5. Design controls that separate model quality from printing quality, since both can change the final result.
6. Select the statistical test that matches your data, then decide how you will report effect size and confidence.

Common Pitfalls

• Judges seeing the original selfie during scoring, which biases likeness ratings.
• Changing camera distance between photos, which makes face scale vary and confuses the model.
• Mixing print defects with model errors, which hides whether the decoder or the printer caused the problem.
• Training on too few faces, which makes the decoder memorize one face shape instead of general face structure.
• Using only one output metric, which can miss cases where the bust looks similar in one region but not another.

What Makes This Competitive

A stronger project would test more than one model setting and explain why one works better. You could compare landmark density, decoder architecture, or face pose correction with the same evaluation method. A competitive version would also separate technical accuracy from human perception, since those are not always the same.
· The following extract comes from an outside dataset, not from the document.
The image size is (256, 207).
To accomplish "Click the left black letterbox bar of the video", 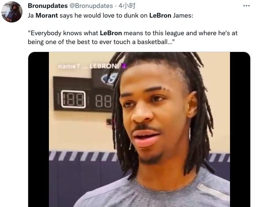I will click(38, 129).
If you add careful controls, a clean ranking study, and a solid statistical analysis, the project starts to look like real research instead of a cool demo.

Project Variations

• Use full-face 3D scans as ground truth instead of blind rankings, then compare mesh similarity scores across model versions.
• Test whether busts made from profile photos, frontal photos, or averaged multi-angle inputs produce better likeness judgments.
• Compare printed PLA busts with digital renders only, so you can isolate whether printing artifacts change perceived realism.

Learn More

• MediaPipe documentation: Search the official MediaPipe site for FaceMesh examples, landmark maps, and pipeline details.
• Blender Manual: Use the free Blender documentation to learn mesh editing, scaling, and export settings.
• PyTorch Tutorials: Read the free official tutorials to learn how to train a small decoder model.
• OpenCV Documentation: Find image preprocessing and landmark alignment tools in the free OpenCV docs.
• PubMed: Search for review articles on facial perception, face recognition, and likeness judgment studies.
• Google Scholar: Search for peer-reviewed papers on 3D face reconstruction from a single image and displacement maps.